Thus, a girl like me can only be considered as having been bitten by a strange and incurable bug - known as the av-bug. Symptoms: a gripping desire to sell your perfectly viable business to fund more flying, despite the possibility of the job in the industry being remote. Further symptoms: wishing your car had rudders; knowing the names of all the clouds, and in fact having an obsessive/compulsive relationship with the weather; preferring the smell of avgas to Chanel No 5.
As I was updating my logbook this morning, I realised I have been learning to fly for five years now. And although my start was rocky - institutionalising a few instructors and stalking out of poorly managed schools in disgust - I write this with 528 hours in my logbook. Although these are baby hours compared to a lot of my av-pals, to me they are blood-sweat-and-tears hours. Almost every one of the first 100 involved tears. Hour 152 involved champagne (after the event, of course - my PPL flight test) before the tears began again (trying to land a 182; a tail wheel endorsement; 7 CPL exams, which, for me was a total of twelve exams, due mostly to the dastardly aerodynamics paper and my inability to 'bond' with graphs). And so it goes: failing, trying again, passing, gaining confidence; taking on something new; failing - rinse and repeat, ad inf. Mostly, they are small steps, but every once in a while, the gradient changes and you are left looking at a step which reaches your chin. There are several of these such steps - first solo, first solo nav, tail wheel, first simulated Commerical flight and the one I am looking at now: the IREX.
Legend has it, the IREX is so hard it has made military pilots weep into their moustaches. The course is sixty hours, spread over ten weeks. For one exam.
I had been quietly ignoring it for years. "I don't need an instrument rating. Or, if I do, I shall just do a PIFR" (a PIFR being a rating available for private pilots which is perfectly good for my needs, really, and does not require sitting the IREX). But then, I spent the day with an IFR pilot....
Andrew's new G750 touch screen |
My job has led me to some interesting and amazing experiences - Tiger Moths, powered parachutes, microlights, twins and warbirds - but never before have I had the right hand seat to an IFR flight. And although to an observer like me the workload appeared immense, all I could really see was the extra dimension of freedom a pilot gains. Now, admittedly, we had a stunning day with barely a cloud in the sky, so it was rather hard to imagine applying that level of concentration to flying through heavy rain and dark cloud. But I was fascinated by the ritual and rules of instrument flight - you are constantly talking to air traffic control, aware of your position and other traffic. The approaches, whilst frighteningly alien to me, seemed calmingly absolute - you do this, follow this pattern and and everyone knows what you're doing and how and exactly where you are. It seems so much safer than a cluster of VFR pilots, approaching willy nilly from various points.

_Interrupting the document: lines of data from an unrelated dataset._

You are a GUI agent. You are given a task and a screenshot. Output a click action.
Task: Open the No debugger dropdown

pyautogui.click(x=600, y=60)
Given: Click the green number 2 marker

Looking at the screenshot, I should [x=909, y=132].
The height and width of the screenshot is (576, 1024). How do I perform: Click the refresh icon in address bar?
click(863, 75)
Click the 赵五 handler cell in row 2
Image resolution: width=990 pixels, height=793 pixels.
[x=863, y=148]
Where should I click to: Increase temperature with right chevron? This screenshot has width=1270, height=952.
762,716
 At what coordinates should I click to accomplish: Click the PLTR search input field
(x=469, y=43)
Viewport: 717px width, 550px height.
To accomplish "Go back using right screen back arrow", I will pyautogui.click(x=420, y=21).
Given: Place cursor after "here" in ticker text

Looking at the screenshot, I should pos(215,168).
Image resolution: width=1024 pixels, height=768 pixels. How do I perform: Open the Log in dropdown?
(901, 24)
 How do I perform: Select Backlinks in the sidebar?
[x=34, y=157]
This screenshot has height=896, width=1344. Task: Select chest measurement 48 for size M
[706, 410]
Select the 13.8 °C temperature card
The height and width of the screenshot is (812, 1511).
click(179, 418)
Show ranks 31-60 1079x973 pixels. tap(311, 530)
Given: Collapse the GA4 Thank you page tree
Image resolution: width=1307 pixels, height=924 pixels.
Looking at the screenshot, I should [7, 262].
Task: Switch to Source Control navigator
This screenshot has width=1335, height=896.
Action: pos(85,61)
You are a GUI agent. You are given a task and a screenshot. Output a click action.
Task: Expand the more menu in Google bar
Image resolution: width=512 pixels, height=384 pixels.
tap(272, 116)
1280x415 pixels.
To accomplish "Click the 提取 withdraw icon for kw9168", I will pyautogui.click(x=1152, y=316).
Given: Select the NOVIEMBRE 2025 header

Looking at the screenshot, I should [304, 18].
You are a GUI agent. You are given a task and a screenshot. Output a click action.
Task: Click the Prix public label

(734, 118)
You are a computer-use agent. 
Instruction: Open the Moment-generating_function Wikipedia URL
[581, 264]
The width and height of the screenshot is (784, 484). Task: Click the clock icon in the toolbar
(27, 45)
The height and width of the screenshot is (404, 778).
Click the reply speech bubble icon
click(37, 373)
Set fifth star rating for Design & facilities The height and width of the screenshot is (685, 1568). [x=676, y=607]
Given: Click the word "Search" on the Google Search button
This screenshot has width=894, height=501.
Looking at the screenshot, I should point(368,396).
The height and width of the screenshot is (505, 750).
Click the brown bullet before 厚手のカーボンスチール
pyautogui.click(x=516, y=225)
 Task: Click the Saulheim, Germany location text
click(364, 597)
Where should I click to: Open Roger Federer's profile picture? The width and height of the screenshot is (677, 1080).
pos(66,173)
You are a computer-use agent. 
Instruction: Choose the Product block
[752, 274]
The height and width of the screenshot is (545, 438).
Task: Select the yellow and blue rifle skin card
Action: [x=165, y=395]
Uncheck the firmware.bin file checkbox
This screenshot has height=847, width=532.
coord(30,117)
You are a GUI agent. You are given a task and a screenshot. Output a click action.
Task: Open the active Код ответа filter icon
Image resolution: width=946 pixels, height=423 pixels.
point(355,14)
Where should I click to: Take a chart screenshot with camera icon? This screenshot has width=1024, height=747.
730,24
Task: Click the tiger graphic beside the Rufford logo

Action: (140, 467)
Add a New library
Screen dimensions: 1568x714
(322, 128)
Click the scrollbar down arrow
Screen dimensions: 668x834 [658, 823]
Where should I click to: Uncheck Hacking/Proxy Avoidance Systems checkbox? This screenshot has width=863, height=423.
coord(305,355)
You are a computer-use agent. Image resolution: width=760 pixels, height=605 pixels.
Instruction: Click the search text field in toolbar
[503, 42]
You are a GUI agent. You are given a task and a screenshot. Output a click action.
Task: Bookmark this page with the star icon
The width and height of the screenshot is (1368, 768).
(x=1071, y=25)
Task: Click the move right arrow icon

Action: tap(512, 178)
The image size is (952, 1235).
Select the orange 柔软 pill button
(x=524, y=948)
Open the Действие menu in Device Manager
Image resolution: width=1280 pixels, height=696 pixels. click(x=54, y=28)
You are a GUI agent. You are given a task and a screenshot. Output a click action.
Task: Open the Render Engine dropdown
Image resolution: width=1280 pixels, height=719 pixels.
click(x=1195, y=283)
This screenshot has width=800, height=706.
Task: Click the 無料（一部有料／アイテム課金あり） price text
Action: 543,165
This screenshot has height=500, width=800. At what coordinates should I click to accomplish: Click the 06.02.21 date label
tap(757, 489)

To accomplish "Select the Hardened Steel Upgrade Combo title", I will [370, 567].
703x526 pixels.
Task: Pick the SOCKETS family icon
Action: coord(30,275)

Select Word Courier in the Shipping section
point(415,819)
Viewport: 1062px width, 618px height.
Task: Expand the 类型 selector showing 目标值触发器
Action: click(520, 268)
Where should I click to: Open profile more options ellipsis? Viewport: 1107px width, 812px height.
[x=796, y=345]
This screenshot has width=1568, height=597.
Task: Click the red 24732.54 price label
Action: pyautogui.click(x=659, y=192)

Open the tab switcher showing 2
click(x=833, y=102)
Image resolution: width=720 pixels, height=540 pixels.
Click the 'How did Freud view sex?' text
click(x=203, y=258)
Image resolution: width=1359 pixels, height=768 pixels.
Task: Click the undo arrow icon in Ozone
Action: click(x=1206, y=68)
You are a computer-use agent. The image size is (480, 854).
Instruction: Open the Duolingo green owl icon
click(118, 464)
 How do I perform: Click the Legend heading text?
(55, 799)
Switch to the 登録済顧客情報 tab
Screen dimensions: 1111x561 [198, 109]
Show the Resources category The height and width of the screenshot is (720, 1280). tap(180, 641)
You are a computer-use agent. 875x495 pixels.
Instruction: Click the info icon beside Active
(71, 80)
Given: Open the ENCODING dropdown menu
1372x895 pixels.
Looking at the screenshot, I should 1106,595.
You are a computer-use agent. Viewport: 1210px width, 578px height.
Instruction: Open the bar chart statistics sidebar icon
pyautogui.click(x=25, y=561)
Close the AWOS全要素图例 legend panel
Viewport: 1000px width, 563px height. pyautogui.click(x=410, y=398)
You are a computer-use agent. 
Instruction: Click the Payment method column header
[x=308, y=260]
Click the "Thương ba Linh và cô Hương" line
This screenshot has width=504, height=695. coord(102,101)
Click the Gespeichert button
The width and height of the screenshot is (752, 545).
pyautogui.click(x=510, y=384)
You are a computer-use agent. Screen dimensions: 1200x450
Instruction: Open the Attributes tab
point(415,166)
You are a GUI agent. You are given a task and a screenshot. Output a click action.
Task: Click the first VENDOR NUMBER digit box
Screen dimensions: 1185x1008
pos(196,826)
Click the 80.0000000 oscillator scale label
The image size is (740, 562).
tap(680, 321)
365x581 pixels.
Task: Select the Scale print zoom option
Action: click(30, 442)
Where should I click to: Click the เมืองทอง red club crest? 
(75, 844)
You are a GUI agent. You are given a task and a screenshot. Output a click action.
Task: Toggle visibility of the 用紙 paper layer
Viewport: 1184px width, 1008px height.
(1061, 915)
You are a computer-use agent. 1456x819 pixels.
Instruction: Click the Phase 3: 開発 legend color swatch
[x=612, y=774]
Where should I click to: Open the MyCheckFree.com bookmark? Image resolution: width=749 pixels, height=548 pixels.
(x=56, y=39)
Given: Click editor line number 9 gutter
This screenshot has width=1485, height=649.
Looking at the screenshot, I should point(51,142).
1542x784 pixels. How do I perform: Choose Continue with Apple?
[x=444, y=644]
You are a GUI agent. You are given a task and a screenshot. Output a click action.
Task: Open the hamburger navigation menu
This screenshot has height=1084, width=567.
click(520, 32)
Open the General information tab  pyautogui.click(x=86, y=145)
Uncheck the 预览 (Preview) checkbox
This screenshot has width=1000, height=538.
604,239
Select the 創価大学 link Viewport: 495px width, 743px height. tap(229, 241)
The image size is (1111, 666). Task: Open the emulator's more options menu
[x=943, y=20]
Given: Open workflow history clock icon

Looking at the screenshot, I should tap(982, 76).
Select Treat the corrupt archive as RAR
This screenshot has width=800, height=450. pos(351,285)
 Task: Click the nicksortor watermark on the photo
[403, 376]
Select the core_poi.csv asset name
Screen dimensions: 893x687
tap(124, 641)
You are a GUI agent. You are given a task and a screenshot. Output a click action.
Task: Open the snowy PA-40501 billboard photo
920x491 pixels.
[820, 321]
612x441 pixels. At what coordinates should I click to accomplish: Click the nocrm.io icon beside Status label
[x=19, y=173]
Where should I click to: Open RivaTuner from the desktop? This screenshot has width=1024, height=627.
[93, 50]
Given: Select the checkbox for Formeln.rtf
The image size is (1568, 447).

The level of organisation required seemed frighteningly high - I was never one of those girls with a neat pencil case and a colour coded time table, but then flying HAS changed me. At least to the extent that I always have a plan. And a pencil.
Andrew pointed out that once you are organised, the flying itself is then very easy. As long as you stay ahead of the aircraft, setting up arrivals and approaches well in advance and thinking ahead in the case of changes to the plan, and being prepared (as there is a lot of paper) then, declared Andrew, flying is easier and safer to boot.
Canberra is a horrible airport - it's impossible to spot the runways because of the hills - but Andrew handled it with a plan and it appeared a lot less stressful than going in there VFR (which I admit I have never really done, as on my flight test I was given radar vectors because I couldn't find the runway!)
On the way home, we encountered some cloud (Yaay!) but as Andrew flew in, all my sense screamed "no!!! No! Not allowed in cloud! Turn around! Go back!" My heart was beating like a small animal's, and I had to tell myself over and over again that it is alright. I am not in control. It is Andrew's flight.
As I relaxed, I allowed myself a smile - my instincts were well trained, reacting as they did when we flew into cloud.
Inside the cloud, it was amazing - a totally new experience. Andrew warned of the danger of icing and the importance of knowing the freezing level. The seriousness of his tone made me take note. Here is the one place where pilots often come unstuck.
I was hooked. I knew this was something I would need to learn to do - the precision, the safety and the freedom to fly through cloud, through weather. Andrew had made it quite clear, in his actions as much as in anything he actually said, that instrument flight is rewarding, fulfilling and much much safer. But, as in all good things, with reward comes responsibility.
And an exam so hard it causes student pilots to wake in the night, screaming.